I've fallen off the wagon a little with with my ROW80 goals. I said I was going to fast once a week, meditate 15 min/day, do a breath meditation daily, learn Spanish and Portuguese, and read 10 pp nonfiction. And then I had some writing goals too.
- My last attempt at a fast failed because after I recovered from my month-long yeast infection, suddenly my food choices mushroomed, and I ate too many carbs and thus created the vicious circle of wanting more and more bad foods. I lasted only 14 hours.
- I've more been meditating between 2 and 5 minutes a day.
- My nonfiction reading has slipped to 5 pages a day.
- I forgot my breath meditation two days ago so now I feel like my 40-day sadhana attempt is a bust.
- After I finished reading a book in Portuguese, I've only been reading a couple of Portuguese blog entries per day.
- My writing...I don't even want to talk about that.
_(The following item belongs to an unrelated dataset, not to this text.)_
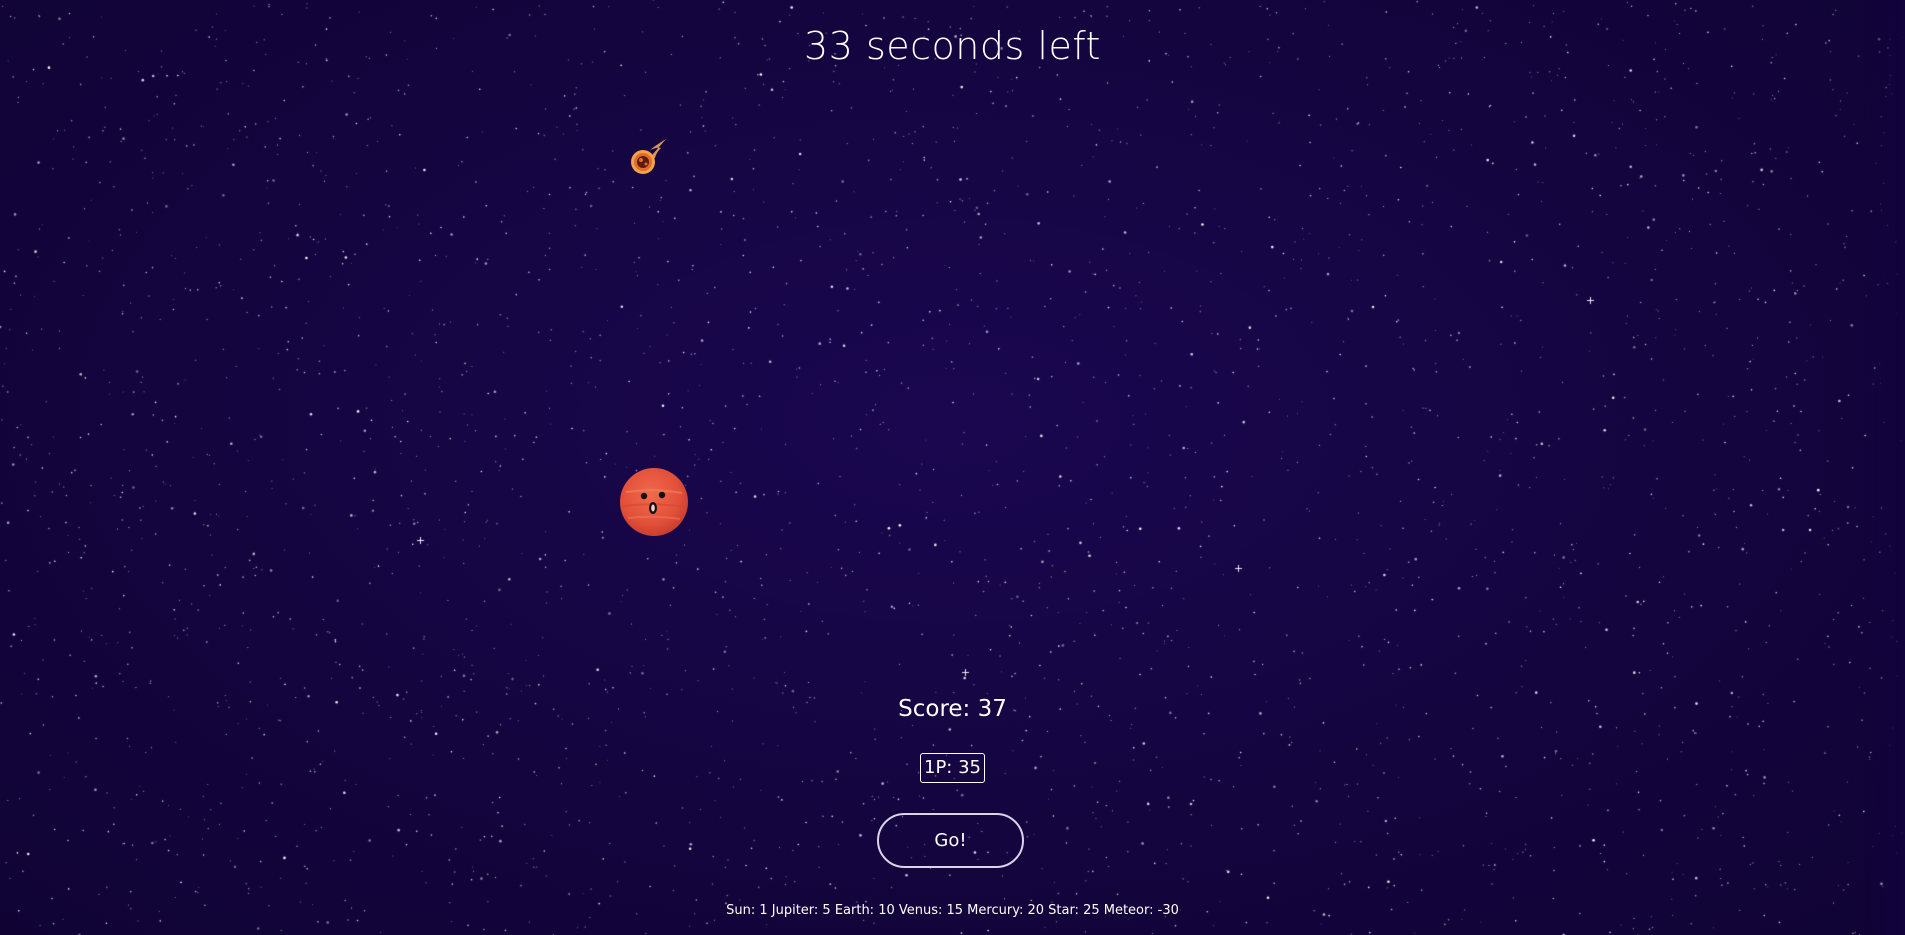  I want to click on player-score-badge: 1P: 35, so click(952, 768).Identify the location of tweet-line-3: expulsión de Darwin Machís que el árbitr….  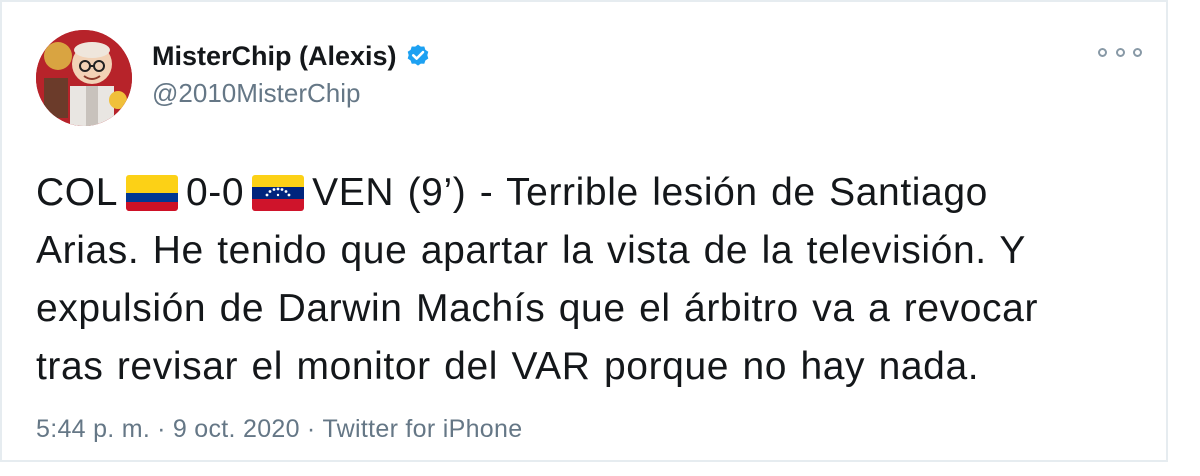
(538, 308).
So my willpower is a little bit low these days. What happened? Well, a few days ago I started reading news of the ongoing Fukushima radiation cleanup attempts and all sorts of rumors and speculations about possible government coverups, conspiracies and what all of it may or may not mean for the future of the human race. There have been continued aftershocks around the reactors, and although the government claims they're in a state of "cold shutdown," a group of people who are watching both radiation spikes worldwide and the live webcam of Fukushima Reactor #4 continue to have about the most depressing conversation I've ever seen on the Internet.
I do tend to believe that
- most of the "death by radiation" talk is psyops meant to make the public afraid, as that's when it's easiest to control you.
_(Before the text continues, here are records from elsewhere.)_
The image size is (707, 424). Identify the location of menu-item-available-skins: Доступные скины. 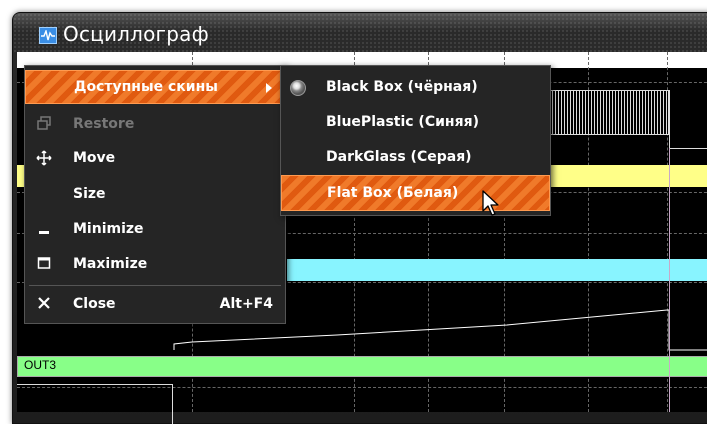
(155, 87).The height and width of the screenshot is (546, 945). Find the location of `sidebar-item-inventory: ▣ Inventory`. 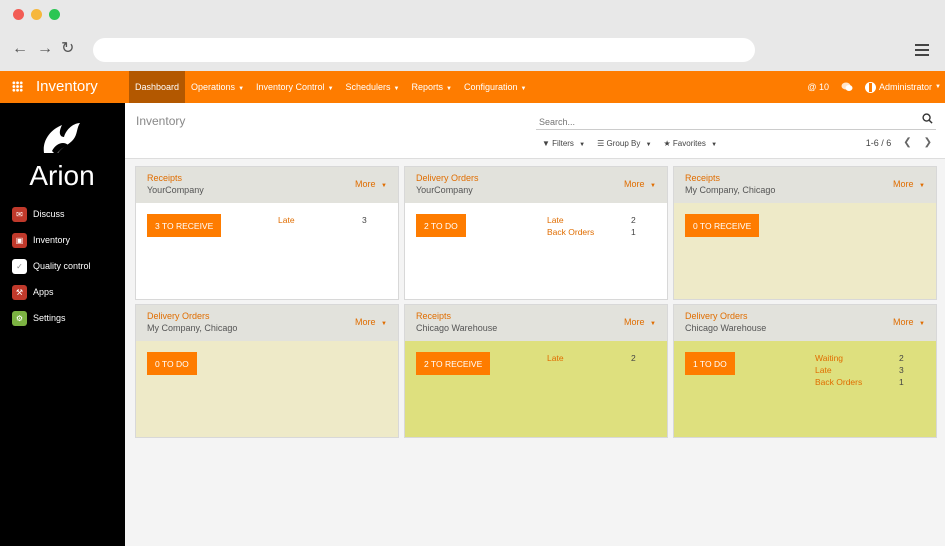

sidebar-item-inventory: ▣ Inventory is located at coordinates (52, 240).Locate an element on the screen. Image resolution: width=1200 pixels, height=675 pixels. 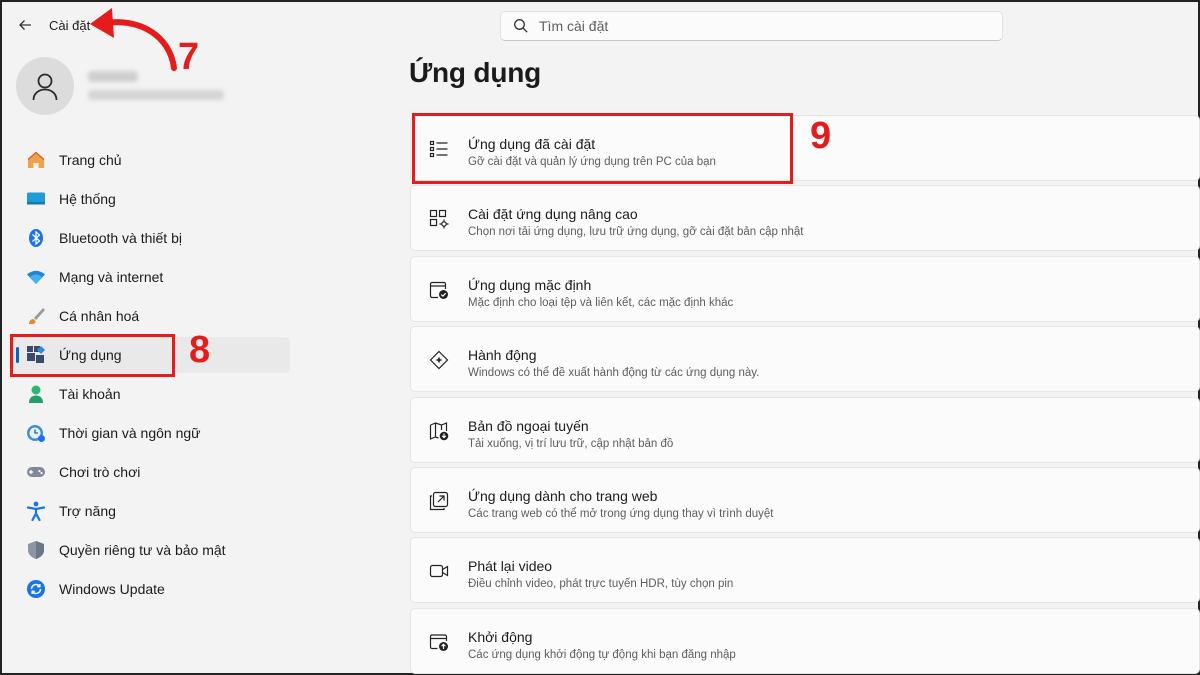
shield-icon is located at coordinates (36, 550).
- If the whole business about us destroying ourselves by the end of 2012 is true, then the other stuff must be true too, that aliens won't let it happen, that we have the technology to neutralize radiation, that matter is simply a denser form of thought and the only thing causing anything at all is belief and group agreements to have certain kinds of experiences.
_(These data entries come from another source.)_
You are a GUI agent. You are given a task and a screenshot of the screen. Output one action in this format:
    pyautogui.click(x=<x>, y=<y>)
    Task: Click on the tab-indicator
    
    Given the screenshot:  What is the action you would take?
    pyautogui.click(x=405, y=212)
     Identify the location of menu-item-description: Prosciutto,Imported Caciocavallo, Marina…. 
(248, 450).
Still, because I am the way that I am, I did imagine out entire scenarios based on the idea that we would all die by radiation. My first urge was hedonistic--I wanted to eat lots of sugar and maybe a cappuccino, wondering why I bother eating healthy at all. And then I also felt really sad thinking that my novel didn't even have a chance.
But then I concluded that if I ate sugar and gluten and caffeine I would feel like crap. And that there are so many other possible futures out there and in the one I'm focusing on, there is a point to writing my novel because we're going to figure out this mess. In my universe...each person who becomes a cause rather than an effect has the power to set the energy for an entire region...as big as you can make your aura.
So the thing about making goals is it's what we can do to make the future, it's how we set personal energy as well as that for a group. And the best thing I can do is to pick myself up from where I've been triggered, and get back on the wagon.